#### To do:
Pick out every line in the records below that contains the string "height", and copy each one in full.

#### Material to process:
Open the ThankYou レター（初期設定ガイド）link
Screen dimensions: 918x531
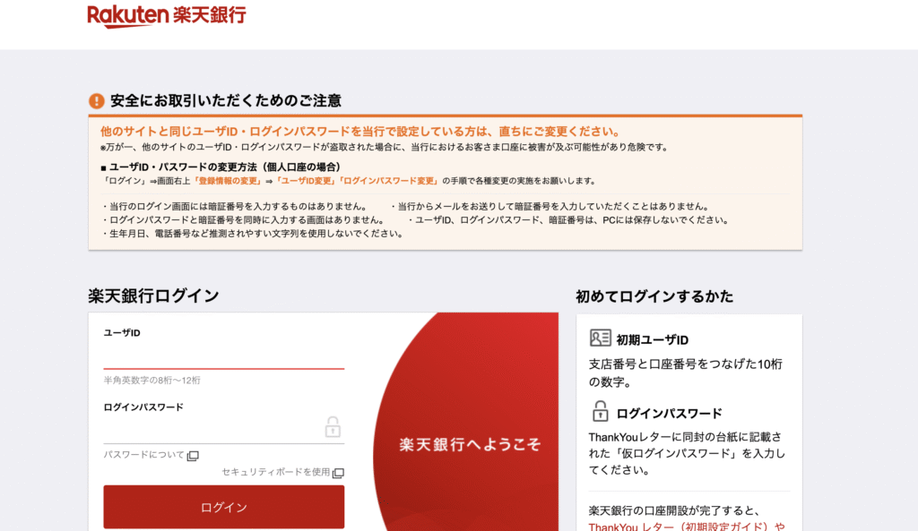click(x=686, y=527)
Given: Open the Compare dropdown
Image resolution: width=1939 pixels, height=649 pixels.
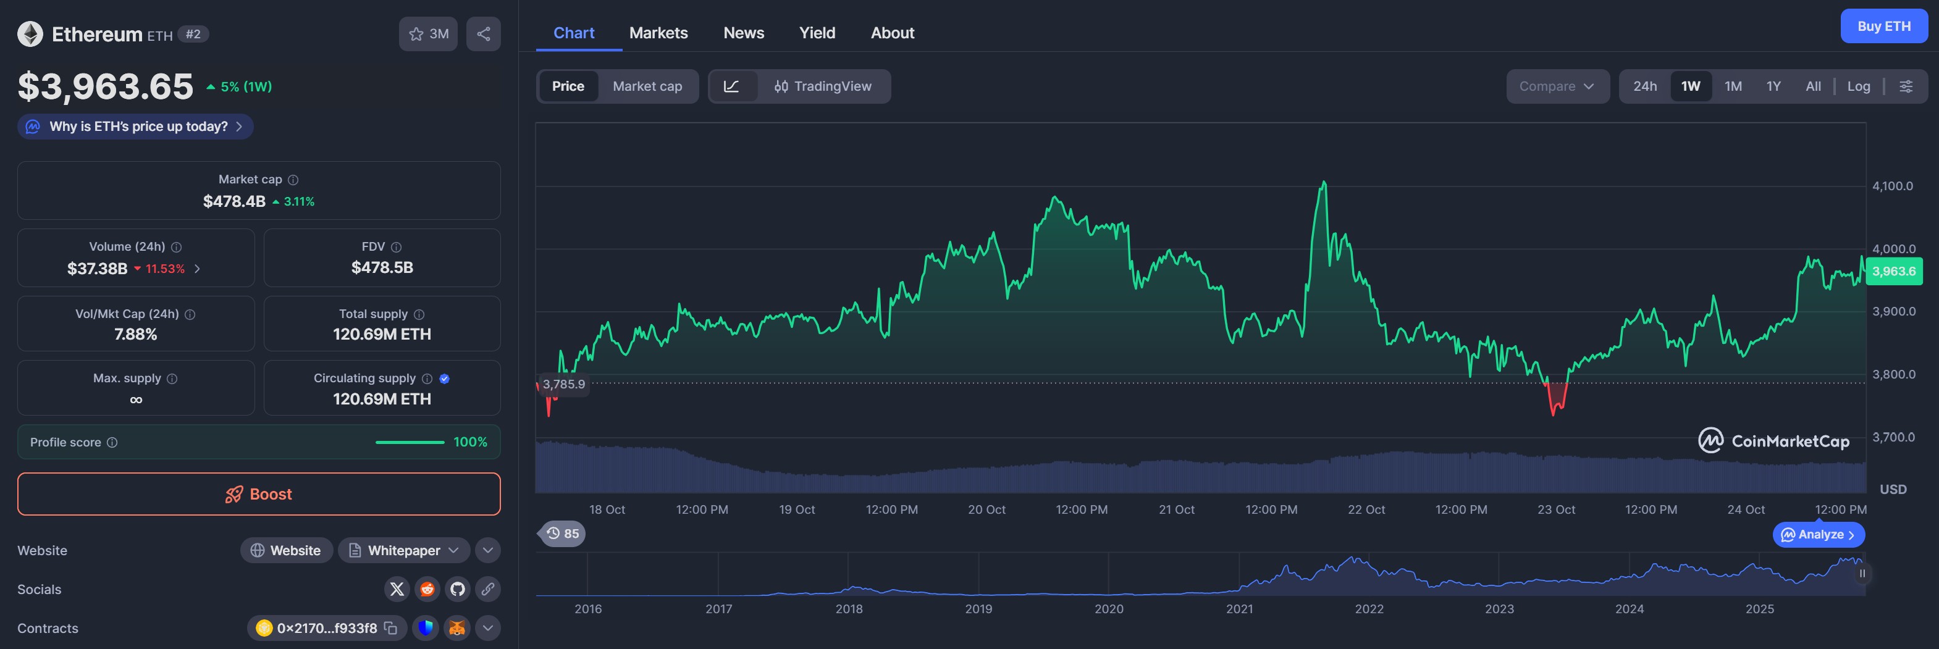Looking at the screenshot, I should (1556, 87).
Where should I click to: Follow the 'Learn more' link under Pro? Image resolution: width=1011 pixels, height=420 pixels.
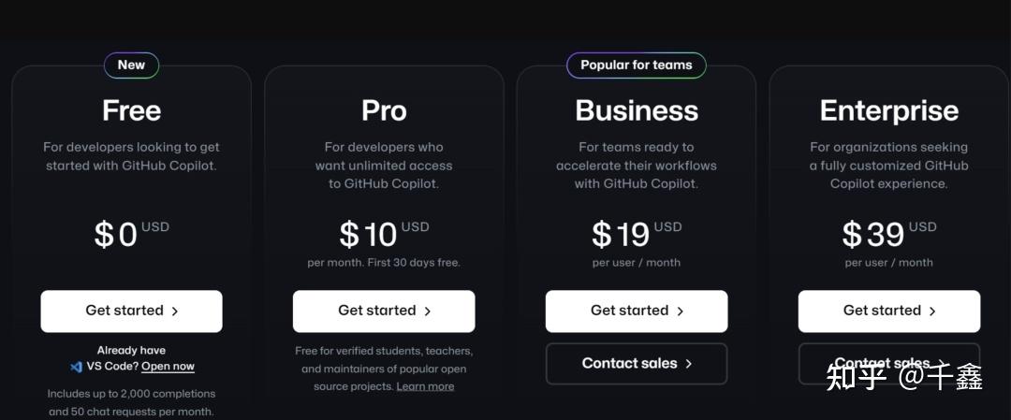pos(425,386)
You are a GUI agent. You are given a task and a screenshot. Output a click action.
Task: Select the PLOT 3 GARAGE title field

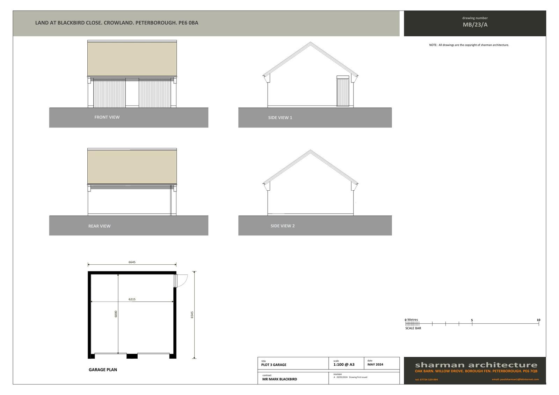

#### Output:
Image resolution: width=1939 pixels, height=649 pixels.
Where should I click to: Follow the 'Learn more' link under Pro? Image resolution: width=1011 pixels, height=420 pixels.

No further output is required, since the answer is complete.